## GOAL
Reproduce the following data verbatim, preserving every line in its original order.

## INPUT FOR THIS TASK

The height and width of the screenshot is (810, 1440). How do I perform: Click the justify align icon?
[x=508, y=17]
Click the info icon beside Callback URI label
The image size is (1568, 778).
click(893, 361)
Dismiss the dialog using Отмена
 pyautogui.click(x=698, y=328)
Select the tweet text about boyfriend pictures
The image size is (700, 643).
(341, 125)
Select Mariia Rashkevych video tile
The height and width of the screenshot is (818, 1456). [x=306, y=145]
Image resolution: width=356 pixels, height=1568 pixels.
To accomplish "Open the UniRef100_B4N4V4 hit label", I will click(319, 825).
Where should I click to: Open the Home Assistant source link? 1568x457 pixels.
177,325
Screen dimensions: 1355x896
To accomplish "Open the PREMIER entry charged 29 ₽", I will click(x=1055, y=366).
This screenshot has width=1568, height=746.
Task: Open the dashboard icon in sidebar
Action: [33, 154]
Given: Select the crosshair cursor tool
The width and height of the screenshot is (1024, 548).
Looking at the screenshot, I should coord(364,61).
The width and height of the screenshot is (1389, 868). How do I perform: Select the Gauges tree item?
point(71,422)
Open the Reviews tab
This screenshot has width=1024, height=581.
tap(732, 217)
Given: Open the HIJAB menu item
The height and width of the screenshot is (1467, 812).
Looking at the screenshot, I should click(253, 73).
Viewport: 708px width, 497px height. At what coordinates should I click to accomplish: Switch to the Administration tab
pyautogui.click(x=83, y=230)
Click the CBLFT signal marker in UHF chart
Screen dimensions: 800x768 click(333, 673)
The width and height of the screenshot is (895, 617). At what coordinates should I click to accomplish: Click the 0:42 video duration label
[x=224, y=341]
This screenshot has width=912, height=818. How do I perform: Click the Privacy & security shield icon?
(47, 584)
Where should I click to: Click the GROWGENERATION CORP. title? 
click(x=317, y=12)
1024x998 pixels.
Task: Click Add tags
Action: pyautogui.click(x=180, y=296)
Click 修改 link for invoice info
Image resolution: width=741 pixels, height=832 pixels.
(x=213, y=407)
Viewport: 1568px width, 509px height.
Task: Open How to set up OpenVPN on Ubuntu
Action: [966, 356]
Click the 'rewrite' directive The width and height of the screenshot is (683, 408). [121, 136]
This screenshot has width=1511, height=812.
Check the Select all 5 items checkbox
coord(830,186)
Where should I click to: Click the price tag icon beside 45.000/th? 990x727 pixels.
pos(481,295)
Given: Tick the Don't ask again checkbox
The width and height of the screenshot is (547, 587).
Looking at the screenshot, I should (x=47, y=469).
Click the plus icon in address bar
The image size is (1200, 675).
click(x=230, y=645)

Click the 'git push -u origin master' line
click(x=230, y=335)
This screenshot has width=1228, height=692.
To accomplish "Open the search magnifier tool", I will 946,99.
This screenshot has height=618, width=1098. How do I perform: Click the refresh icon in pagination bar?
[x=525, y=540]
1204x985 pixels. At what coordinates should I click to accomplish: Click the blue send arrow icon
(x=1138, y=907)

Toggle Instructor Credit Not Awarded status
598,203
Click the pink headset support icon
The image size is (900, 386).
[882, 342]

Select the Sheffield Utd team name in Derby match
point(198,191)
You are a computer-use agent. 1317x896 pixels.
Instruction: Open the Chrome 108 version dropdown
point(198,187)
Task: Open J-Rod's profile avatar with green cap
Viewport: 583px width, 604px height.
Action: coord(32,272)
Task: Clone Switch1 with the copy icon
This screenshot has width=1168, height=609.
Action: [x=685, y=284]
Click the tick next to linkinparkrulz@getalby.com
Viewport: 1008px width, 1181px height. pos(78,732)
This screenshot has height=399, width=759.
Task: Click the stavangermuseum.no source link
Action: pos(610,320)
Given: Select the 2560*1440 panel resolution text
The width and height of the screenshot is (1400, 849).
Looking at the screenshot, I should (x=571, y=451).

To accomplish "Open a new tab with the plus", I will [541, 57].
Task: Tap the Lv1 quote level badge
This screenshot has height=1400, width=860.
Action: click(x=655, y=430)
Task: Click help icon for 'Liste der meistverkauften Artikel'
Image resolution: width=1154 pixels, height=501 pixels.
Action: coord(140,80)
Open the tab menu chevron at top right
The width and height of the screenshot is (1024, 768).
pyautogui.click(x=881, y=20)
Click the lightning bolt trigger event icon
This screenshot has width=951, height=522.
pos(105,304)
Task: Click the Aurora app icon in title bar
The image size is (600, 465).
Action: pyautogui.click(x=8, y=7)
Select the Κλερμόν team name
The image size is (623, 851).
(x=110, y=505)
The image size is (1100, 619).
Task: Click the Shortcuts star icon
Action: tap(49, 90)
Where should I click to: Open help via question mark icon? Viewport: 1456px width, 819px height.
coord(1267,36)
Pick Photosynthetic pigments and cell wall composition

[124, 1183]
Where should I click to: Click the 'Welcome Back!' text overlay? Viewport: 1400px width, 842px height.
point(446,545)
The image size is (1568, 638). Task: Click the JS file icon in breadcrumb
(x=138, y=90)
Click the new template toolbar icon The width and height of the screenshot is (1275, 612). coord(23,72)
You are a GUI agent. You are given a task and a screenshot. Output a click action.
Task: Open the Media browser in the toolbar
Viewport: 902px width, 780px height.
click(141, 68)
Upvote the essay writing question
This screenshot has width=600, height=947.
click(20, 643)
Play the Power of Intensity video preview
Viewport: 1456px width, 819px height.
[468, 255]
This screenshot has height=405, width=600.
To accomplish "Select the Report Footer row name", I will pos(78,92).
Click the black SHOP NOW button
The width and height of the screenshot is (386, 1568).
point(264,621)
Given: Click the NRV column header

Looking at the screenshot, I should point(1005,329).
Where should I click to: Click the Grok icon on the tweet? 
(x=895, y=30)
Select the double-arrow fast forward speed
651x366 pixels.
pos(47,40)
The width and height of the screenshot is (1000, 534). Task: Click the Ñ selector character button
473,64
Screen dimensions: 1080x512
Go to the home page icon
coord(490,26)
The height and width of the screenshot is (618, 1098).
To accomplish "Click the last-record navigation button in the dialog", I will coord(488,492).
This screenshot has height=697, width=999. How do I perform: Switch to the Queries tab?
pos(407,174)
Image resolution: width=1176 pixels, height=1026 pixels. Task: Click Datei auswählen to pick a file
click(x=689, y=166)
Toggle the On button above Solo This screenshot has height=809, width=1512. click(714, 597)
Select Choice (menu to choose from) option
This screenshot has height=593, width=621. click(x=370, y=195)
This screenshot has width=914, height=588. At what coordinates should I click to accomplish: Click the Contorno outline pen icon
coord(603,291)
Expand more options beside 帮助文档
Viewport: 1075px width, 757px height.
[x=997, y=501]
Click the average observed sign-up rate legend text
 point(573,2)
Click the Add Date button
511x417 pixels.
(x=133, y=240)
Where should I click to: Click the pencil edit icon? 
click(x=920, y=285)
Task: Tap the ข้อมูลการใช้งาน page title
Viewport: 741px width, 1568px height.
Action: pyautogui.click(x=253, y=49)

## CORRECT RESPONSE
The height and width of the screenshot is (810, 1440). How do I perform: Click the justify align icon?
[x=508, y=17]
Click the info icon beside Callback URI label
The image size is (1568, 778).
click(893, 361)
Dismiss the dialog using Отмена
 pyautogui.click(x=698, y=328)
Select the tweet text about boyfriend pictures
The image size is (700, 643).
(341, 125)
Select Mariia Rashkevych video tile
The height and width of the screenshot is (818, 1456). [x=306, y=145]
Image resolution: width=356 pixels, height=1568 pixels.
To accomplish "Open the UniRef100_B4N4V4 hit label", I will click(319, 825).
Where should I click to: Open the Home Assistant source link? 1568x457 pixels.
177,325
Screen dimensions: 1355x896
To accomplish "Open the PREMIER entry charged 29 ₽", I will click(x=1055, y=366).
This screenshot has width=1568, height=746.
Task: Open the dashboard icon in sidebar
Action: [33, 154]
Given: Select the crosshair cursor tool
The width and height of the screenshot is (1024, 548).
Looking at the screenshot, I should coord(364,61).
The width and height of the screenshot is (1389, 868). How do I perform: Select the Gauges tree item?
point(71,422)
Open the Reviews tab
This screenshot has width=1024, height=581.
tap(732, 217)
Given: Open the HIJAB menu item
The height and width of the screenshot is (1467, 812).
Looking at the screenshot, I should click(253, 73).
Viewport: 708px width, 497px height. At what coordinates should I click to accomplish: Switch to the Administration tab
pyautogui.click(x=83, y=230)
Click the CBLFT signal marker in UHF chart
Screen dimensions: 800x768 click(333, 673)
The width and height of the screenshot is (895, 617). At what coordinates should I click to accomplish: Click the 0:42 video duration label
[x=224, y=341]
This screenshot has width=912, height=818. How do I perform: Click the Privacy & security shield icon?
(47, 584)
Where should I click to: Click the GROWGENERATION CORP. title? 
click(x=317, y=12)
1024x998 pixels.
Task: Click Add tags
Action: pyautogui.click(x=180, y=296)
Click 修改 link for invoice info
Image resolution: width=741 pixels, height=832 pixels.
(x=213, y=407)
Viewport: 1568px width, 509px height.
Task: Open How to set up OpenVPN on Ubuntu
Action: [966, 356]
Click the 'rewrite' directive The width and height of the screenshot is (683, 408). [121, 136]
This screenshot has width=1511, height=812.
Check the Select all 5 items checkbox
coord(830,186)
Where should I click to: Click the price tag icon beside 45.000/th? 990x727 pixels.
pos(481,295)
Given: Tick the Don't ask again checkbox
The width and height of the screenshot is (547, 587).
Looking at the screenshot, I should (x=47, y=469).
Click the plus icon in address bar
The image size is (1200, 675).
click(x=230, y=645)

Click the 'git push -u origin master' line
click(x=230, y=335)
This screenshot has width=1228, height=692.
To accomplish "Open the search magnifier tool", I will 946,99.
This screenshot has height=618, width=1098. How do I perform: Click the refresh icon in pagination bar?
[x=525, y=540]
1204x985 pixels. At what coordinates should I click to accomplish: Click the blue send arrow icon
(x=1138, y=907)

Toggle Instructor Credit Not Awarded status
598,203
Click the pink headset support icon
The image size is (900, 386).
[882, 342]

Select the Sheffield Utd team name in Derby match
point(198,191)
You are a computer-use agent. 1317x896 pixels.
Instruction: Open the Chrome 108 version dropdown
point(198,187)
Task: Open J-Rod's profile avatar with green cap
Viewport: 583px width, 604px height.
Action: coord(32,272)
Task: Clone Switch1 with the copy icon
This screenshot has width=1168, height=609.
Action: [x=685, y=284]
Click the tick next to linkinparkrulz@getalby.com
Viewport: 1008px width, 1181px height. pos(78,732)
This screenshot has height=399, width=759.
Task: Click the stavangermuseum.no source link
Action: pos(610,320)
Given: Select the 2560*1440 panel resolution text
The width and height of the screenshot is (1400, 849).
Looking at the screenshot, I should (x=571, y=451).

To accomplish "Open a new tab with the plus", I will [541, 57].
Task: Tap the Lv1 quote level badge
This screenshot has height=1400, width=860.
Action: click(x=655, y=430)
Task: Click help icon for 'Liste der meistverkauften Artikel'
Image resolution: width=1154 pixels, height=501 pixels.
Action: coord(140,80)
Open the tab menu chevron at top right
The width and height of the screenshot is (1024, 768).
pyautogui.click(x=881, y=20)
Click the lightning bolt trigger event icon
This screenshot has width=951, height=522.
pos(105,304)
Task: Click the Aurora app icon in title bar
The image size is (600, 465).
Action: pyautogui.click(x=8, y=7)
Select the Κλερμόν team name
The image size is (623, 851).
(x=110, y=505)
The image size is (1100, 619).
Task: Click the Shortcuts star icon
Action: tap(49, 90)
Where should I click to: Open help via question mark icon? Viewport: 1456px width, 819px height.
coord(1267,36)
Pick Photosynthetic pigments and cell wall composition

[124, 1183]
Where should I click to: Click the 'Welcome Back!' text overlay? Viewport: 1400px width, 842px height.
point(446,545)
The image size is (1568, 638). Task: Click the JS file icon in breadcrumb
(x=138, y=90)
Click the new template toolbar icon The width and height of the screenshot is (1275, 612). coord(23,72)
You are a GUI agent. You are given a task and a screenshot. Output a click action.
Task: Open the Media browser in the toolbar
Viewport: 902px width, 780px height.
click(141, 68)
Upvote the essay writing question
This screenshot has width=600, height=947.
click(20, 643)
Play the Power of Intensity video preview
Viewport: 1456px width, 819px height.
[468, 255]
This screenshot has height=405, width=600.
To accomplish "Select the Report Footer row name", I will pos(78,92).
Click the black SHOP NOW button
The width and height of the screenshot is (386, 1568).
point(264,621)
Given: Click the NRV column header

Looking at the screenshot, I should point(1005,329).
Where should I click to: Click the Grok icon on the tweet? 
(x=895, y=30)
Select the double-arrow fast forward speed
651x366 pixels.
pos(47,40)
The width and height of the screenshot is (1000, 534). Task: Click the Ñ selector character button
473,64
Screen dimensions: 1080x512
Go to the home page icon
coord(490,26)
The height and width of the screenshot is (618, 1098).
To accomplish "Click the last-record navigation button in the dialog", I will coord(488,492).
This screenshot has height=697, width=999. How do I perform: Switch to the Queries tab?
pos(407,174)
Image resolution: width=1176 pixels, height=1026 pixels. Task: Click Datei auswählen to pick a file
click(x=689, y=166)
Toggle the On button above Solo This screenshot has height=809, width=1512. click(714, 597)
Select Choice (menu to choose from) option
This screenshot has height=593, width=621. click(x=370, y=195)
This screenshot has width=914, height=588. At what coordinates should I click to accomplish: Click the Contorno outline pen icon
coord(603,291)
Expand more options beside 帮助文档
Viewport: 1075px width, 757px height.
[x=997, y=501]
Click the average observed sign-up rate legend text
 point(573,2)
Click the Add Date button
511x417 pixels.
(x=133, y=240)
Where should I click to: Click the pencil edit icon? 
click(x=920, y=285)
Task: Tap the ข้อมูลการใช้งาน page title
Viewport: 741px width, 1568px height.
Action: pyautogui.click(x=253, y=49)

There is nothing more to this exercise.